Chances are good that the average Calif. policyholder opting to purchase uninsured motorist coverage is unaware of the broad scope of coverage that must be afforded under the uninsured motorist statute. For one thing, the insurance is mandatory in all motor vehicle liability policies issued in the state, unless specifically waived in writing.

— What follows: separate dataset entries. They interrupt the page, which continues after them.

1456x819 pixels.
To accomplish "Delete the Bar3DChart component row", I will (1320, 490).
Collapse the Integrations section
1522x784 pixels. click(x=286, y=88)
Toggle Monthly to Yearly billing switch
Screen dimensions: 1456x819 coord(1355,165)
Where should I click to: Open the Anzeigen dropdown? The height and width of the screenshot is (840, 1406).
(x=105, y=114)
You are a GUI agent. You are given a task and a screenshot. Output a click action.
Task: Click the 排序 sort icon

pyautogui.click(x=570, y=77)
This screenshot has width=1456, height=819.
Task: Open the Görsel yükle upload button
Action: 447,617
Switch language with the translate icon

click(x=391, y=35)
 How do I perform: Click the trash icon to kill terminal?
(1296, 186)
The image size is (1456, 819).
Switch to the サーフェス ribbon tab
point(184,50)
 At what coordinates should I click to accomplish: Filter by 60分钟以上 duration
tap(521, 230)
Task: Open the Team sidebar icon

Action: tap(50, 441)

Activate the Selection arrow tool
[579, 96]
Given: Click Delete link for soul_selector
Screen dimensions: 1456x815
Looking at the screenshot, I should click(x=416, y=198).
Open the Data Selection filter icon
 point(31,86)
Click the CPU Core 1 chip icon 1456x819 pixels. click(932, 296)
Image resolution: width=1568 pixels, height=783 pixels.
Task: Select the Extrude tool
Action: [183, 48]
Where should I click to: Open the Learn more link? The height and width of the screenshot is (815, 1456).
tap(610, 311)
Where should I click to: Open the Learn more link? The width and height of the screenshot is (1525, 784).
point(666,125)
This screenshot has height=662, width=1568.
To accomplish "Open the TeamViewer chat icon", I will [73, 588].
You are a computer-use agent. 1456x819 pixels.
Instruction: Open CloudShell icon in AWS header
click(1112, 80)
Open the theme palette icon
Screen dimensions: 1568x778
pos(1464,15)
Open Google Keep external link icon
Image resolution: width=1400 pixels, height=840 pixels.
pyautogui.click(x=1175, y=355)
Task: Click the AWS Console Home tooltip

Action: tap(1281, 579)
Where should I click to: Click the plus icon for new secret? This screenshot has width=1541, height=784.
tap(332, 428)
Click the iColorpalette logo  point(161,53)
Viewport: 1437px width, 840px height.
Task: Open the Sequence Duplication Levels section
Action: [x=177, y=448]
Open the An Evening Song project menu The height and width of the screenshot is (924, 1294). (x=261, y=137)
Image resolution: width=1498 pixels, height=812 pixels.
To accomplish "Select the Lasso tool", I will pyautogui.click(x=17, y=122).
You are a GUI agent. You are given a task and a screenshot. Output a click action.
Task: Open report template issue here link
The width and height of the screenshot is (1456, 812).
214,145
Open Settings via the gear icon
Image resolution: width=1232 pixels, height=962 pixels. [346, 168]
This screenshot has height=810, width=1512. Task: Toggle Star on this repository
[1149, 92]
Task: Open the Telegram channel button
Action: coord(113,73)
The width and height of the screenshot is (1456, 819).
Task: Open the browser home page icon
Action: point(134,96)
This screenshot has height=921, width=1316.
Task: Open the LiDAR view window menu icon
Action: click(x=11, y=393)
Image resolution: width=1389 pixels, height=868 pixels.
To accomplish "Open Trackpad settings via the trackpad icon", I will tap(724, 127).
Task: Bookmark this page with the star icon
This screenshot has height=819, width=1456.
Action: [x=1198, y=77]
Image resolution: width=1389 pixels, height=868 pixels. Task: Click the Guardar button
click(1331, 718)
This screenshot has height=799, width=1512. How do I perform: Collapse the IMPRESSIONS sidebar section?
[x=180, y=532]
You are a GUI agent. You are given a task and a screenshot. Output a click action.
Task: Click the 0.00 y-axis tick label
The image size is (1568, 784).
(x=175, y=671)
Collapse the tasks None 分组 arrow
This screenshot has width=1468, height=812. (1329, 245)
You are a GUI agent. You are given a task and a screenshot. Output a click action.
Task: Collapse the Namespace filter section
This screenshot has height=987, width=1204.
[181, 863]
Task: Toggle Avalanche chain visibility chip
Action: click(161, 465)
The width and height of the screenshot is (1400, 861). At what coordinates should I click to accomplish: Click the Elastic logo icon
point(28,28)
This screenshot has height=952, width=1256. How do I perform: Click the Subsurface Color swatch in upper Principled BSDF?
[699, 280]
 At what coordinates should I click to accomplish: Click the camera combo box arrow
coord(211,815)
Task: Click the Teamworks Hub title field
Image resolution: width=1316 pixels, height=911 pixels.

The uninsured motorist statute mandates that all motor vehicle liability policies issued in California cover “the insured, the insured’s heirs, or legal representative for all sums within the limits that he, she, or they, as the case may be, shall be legally entitled to recover as damages for bodily injury or wrongful death from the owner or operator of an uninsured motor vehicle,” unless such coverage is rejected in writing by the insured. This also includes underinsured motorist coverage. Therefore, if the applicant does not sign a deletion agreement — or the waiver is somehow defective — then a court could find that uninsured motorist coverage attached, even though it is not reflected in the policy’s declarations and no premium was paid.

Coverage Specifics

Under the statute, “uninsured motor vehicle” refers to “a motor vehicle with respect to the ownership, maintenance, or use of which there is no bodily injury liability insurance or bond applicable at the time of the accident, or there is the applicable insurance or bond but the company writing the insurance or bond denies coverage there under….” This also includes an underinsured motor vehicle, as defined. Moreover, the statutory definition of “uninsured motor vehicle” includes a vehicle “whose owner or operator is unknown.” In other words, a hit-and-run vehicle qualifies as an uninsured motor vehicle. Thus, an insured struck by a hit-and-run driver has a claim for uninsured motorist benefits.